▸ **DIRECTIONS FOR THIS TASK**
Tally the lines in the records underneath that contain the string "усиленный", and state the figure by itself.

Pixel coordinate grounding data:
....
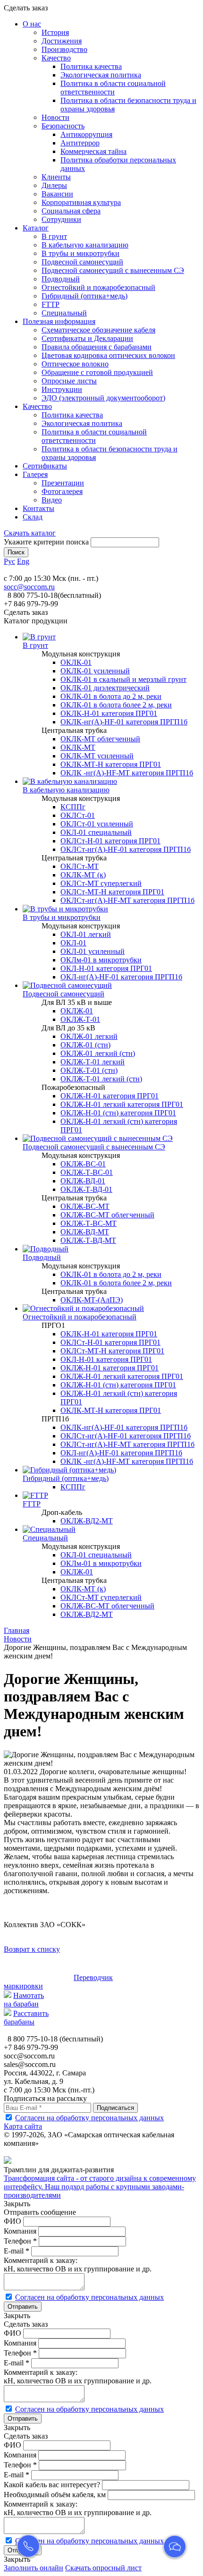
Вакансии (57, 194)
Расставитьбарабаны (26, 2017)
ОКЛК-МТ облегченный (100, 739)
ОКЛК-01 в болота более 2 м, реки (116, 705)
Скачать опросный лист (103, 2568)
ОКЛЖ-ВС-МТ (85, 1206)
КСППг (72, 807)
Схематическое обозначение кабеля (98, 330)
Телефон (20, 2241)
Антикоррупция (86, 134)
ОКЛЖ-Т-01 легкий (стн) (101, 1079)
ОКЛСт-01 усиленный (96, 824)
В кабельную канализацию (85, 245)
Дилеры (54, 185)
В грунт (54, 236)
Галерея (35, 474)
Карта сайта (23, 2126)
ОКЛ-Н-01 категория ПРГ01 (106, 968)
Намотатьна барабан (24, 1999)
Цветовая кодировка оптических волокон (108, 355)
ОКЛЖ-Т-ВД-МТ (88, 1240)
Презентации (63, 483)
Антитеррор (80, 143)
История (55, 32)
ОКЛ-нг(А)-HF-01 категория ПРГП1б (121, 977)
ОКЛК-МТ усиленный (97, 756)
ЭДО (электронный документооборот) (103, 398)
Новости (55, 117)
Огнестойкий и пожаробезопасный (98, 287)
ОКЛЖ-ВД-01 (82, 1181)
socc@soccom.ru (29, 587)
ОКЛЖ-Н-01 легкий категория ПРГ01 (121, 1104)
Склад (32, 517)
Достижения (62, 41)
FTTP (50, 304)
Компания (20, 2231)
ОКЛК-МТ (77, 747)
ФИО (12, 2221)
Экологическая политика (100, 75)
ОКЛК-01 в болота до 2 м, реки (110, 696)
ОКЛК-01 (76, 662)
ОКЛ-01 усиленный (92, 951)
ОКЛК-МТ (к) (83, 875)
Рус (9, 561)
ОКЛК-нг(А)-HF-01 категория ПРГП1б (123, 722)
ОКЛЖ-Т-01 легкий (92, 1062)
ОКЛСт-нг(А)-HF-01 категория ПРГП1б (125, 849)
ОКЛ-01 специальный (96, 832)
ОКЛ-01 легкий (85, 934)
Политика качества (91, 66)
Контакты (38, 508)
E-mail (16, 2251)
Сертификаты (45, 466)
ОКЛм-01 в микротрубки (101, 960)
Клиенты (56, 177)
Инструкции (62, 389)
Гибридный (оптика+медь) (84, 296)
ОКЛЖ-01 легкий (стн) (97, 1053)
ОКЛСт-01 (77, 815)
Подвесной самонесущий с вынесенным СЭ (113, 270)
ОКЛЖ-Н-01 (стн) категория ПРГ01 (118, 1113)
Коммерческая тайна (93, 151)
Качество (56, 58)
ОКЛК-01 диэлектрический (105, 688)
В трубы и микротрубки (80, 253)
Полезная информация (59, 321)
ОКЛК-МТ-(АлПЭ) (91, 1300)
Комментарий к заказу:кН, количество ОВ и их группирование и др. (78, 2264)
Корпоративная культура (81, 202)
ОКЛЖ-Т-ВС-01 (86, 1172)
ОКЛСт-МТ (79, 866)
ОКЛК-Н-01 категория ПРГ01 (108, 713)
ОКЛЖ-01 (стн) (85, 1045)
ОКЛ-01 (73, 943)
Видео (52, 500)
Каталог (36, 228)
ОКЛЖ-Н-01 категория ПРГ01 (109, 1096)
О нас (32, 24)
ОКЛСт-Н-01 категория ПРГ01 (110, 841)
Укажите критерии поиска (46, 542)
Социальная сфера (71, 211)
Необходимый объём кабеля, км (55, 2495)
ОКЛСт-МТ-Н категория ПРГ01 (112, 892)
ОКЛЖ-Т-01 (80, 1019)
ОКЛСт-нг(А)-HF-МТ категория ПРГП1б (127, 900)
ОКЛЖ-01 (76, 1011)
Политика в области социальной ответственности (113, 87)
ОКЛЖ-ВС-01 (83, 1164)
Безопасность (63, 126)
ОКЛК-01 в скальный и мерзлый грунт (123, 679)
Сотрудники (61, 219)
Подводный (61, 279)
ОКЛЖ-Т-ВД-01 (86, 1189)
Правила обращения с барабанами (97, 347)
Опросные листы (69, 381)
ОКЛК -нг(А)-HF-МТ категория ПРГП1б (126, 773)
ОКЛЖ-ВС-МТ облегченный (107, 1215)
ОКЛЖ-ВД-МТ (84, 1232)
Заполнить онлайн (33, 2568)
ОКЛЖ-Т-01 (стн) (89, 1070)
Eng (23, 561)
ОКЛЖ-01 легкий (89, 1036)
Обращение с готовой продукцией (97, 372)
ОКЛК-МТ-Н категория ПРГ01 (110, 764)
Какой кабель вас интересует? (52, 2485)
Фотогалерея (62, 491)
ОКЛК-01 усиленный (95, 671)
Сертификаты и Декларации (87, 338)
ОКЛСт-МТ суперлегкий (101, 883)
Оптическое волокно (75, 364)
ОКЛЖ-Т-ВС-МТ (88, 1223)
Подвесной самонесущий (82, 262)
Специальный (64, 313)
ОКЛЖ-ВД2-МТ (86, 1521)
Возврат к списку (32, 1949)
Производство (64, 49)
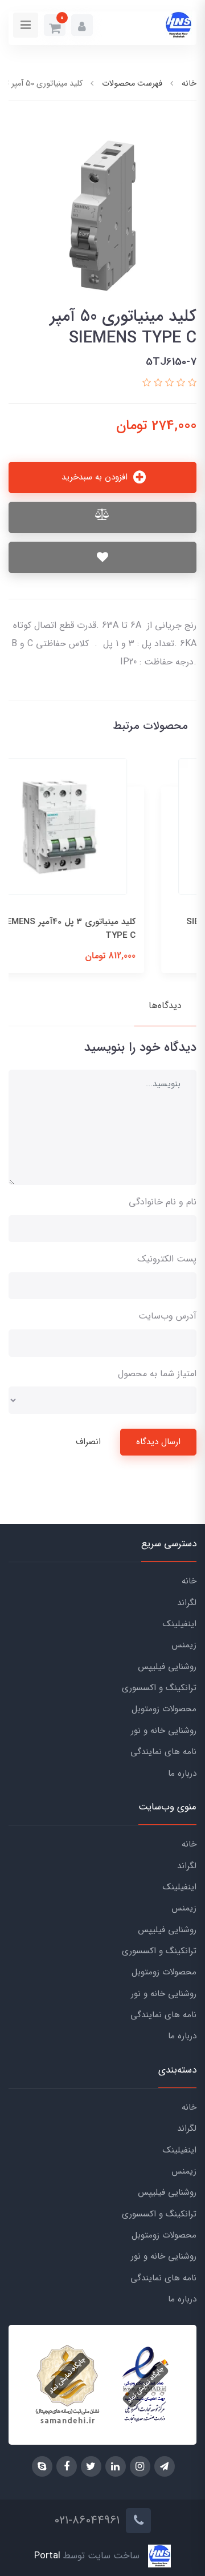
....
▸ **SOLUTION FOR THIS PROBLEM**
4